I have an object that contains a list of balls (spheres). I want to add the ability to interactively change the ball radii.
Here is the method I added to do it:
replaceGeometry () {
for (let mesh of this.balls) {
// discard current geometry, an instance of a SphereBufferGeometry
mesh.geometry.dispose();
// replace with clone of a SphereBufferGeometry with a changed radius
mesh.geometry = Globals.sceneManager.ballGeometry.clone();
}
}
I added a helper function to the object that is called in the render loop:
renderLoopHelper () {
if (this.balls) {
for (let mesh of this.balls) {
mesh.geometry.attributes.position.needsUpdate = true;
mesh.geometry.attributes.normal.needsUpdate = true;
mesh.geometry.attributes.uv.needsUpdate = true;
}
}
}
When I call replaceGeometry the spheres disappear. What am I missing?
If you scale your meshes this way Mesh.scale(x, y, z), it’s wrong. Set scaling of meshes like that Mesh.scale.set(x, y, z), or Mesh.scale.setScalar(n) if you want to scale them uniformly.

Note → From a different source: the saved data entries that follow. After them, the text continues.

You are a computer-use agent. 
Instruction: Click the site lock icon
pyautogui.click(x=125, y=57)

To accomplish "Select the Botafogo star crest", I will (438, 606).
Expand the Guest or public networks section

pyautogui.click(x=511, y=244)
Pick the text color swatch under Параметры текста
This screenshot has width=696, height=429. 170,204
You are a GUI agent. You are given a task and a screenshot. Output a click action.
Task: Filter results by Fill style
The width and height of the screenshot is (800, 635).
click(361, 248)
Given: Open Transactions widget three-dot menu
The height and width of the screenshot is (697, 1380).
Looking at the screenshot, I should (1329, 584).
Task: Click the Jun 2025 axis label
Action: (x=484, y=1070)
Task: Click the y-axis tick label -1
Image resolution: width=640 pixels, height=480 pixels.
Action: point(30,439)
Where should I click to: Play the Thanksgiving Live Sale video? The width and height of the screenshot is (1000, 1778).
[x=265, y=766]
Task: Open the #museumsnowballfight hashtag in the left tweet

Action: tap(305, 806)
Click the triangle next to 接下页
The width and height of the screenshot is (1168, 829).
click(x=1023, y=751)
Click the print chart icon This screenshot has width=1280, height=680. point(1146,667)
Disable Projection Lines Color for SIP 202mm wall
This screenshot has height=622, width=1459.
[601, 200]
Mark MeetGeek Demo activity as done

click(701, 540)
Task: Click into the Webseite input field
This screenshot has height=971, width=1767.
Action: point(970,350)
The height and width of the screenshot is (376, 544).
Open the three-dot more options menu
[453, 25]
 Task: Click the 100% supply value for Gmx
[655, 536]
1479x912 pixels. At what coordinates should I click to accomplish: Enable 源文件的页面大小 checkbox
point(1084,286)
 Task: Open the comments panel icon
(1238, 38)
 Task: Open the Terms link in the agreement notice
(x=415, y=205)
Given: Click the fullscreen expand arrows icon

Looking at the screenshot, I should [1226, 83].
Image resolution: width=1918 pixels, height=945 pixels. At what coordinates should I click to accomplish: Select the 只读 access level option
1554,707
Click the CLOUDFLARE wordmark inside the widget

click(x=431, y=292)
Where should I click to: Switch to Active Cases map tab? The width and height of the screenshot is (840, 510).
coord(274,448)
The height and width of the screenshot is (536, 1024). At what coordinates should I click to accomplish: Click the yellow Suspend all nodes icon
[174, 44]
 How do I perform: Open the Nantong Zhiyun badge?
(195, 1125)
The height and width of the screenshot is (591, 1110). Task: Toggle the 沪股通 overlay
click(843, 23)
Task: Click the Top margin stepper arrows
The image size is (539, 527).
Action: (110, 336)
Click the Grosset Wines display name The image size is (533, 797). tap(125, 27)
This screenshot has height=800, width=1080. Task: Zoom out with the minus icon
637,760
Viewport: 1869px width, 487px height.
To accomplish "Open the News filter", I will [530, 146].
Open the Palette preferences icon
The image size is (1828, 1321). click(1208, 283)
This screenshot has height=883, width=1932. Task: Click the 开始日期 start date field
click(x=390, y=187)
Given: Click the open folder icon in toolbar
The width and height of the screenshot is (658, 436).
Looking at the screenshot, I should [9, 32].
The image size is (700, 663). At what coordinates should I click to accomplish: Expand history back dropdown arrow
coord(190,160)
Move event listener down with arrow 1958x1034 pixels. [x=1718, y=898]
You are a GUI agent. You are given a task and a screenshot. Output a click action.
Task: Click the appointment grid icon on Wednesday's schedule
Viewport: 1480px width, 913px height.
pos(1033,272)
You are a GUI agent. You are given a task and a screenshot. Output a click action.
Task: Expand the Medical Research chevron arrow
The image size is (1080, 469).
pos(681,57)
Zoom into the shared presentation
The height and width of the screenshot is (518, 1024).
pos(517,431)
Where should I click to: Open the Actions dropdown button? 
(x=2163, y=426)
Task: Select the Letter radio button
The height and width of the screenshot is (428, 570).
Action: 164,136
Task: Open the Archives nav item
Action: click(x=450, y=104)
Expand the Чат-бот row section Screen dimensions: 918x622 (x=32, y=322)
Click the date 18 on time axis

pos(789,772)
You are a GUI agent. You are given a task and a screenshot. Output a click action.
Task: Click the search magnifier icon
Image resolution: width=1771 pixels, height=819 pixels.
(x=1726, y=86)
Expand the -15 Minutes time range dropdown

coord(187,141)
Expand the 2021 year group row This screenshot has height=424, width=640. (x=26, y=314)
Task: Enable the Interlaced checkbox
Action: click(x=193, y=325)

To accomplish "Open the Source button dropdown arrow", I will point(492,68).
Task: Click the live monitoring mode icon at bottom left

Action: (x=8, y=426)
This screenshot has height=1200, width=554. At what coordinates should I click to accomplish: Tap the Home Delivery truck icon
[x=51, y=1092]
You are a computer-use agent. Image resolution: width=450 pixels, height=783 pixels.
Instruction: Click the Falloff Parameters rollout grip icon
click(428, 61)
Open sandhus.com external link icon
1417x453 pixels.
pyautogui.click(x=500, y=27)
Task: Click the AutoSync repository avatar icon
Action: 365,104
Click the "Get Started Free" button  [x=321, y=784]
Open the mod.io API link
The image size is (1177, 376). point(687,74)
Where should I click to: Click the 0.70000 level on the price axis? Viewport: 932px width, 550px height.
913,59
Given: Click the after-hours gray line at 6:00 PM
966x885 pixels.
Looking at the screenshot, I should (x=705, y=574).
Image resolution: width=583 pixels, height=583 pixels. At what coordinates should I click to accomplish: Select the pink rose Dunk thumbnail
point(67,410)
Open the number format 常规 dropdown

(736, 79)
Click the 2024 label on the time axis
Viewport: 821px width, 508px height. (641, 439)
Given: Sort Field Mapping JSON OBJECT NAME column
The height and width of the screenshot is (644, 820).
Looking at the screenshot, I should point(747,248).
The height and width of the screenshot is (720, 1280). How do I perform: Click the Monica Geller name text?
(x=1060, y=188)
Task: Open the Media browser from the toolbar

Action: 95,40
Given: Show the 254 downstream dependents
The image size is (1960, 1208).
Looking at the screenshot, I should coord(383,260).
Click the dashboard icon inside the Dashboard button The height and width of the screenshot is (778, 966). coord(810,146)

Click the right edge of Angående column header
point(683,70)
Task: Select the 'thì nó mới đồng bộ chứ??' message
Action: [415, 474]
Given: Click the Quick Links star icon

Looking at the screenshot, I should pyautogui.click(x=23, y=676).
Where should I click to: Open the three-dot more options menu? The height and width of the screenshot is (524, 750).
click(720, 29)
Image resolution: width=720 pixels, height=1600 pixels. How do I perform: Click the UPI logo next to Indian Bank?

scaleRadius(scaleFactor) {
for (let mesh of this.balls) {
mesh.scale.setScalar(scaleFactor);
}
}
Pretty simple. But the balls vanish when I can the method on the scale vector. Are there no other method calls I need to make? Maybe within the renderloop? Maybe mesh matrices that need to be poked? As a sanity check, when I comment out the scaling call the balls do not vanish, so it is clearly to do with the scaling. Frustrating.
Solved. The bug was actually nothing to do with the above code. When I construct the set of spheres I was calling geometry.translate(..) to position them in the scene rather then mesh.position.set(...). I suspect mixing geometry matrix methods and mesh matrix methods is not the way to go. Anyway, solved. Thanks for the assist y’all.
Ah… That means the scaling applied to the offsets too. I am happy that you solved it.
It is generally discouraged to do a lot of geometry manipulation in animation. Modifying geometry will require moving much more data to the GPU than changing a transform.
Well… If you are creating many simple objects, like in the “bird” flock examples, you may be better off modifying a geometry instead, because the many draw calls build a huge overhead.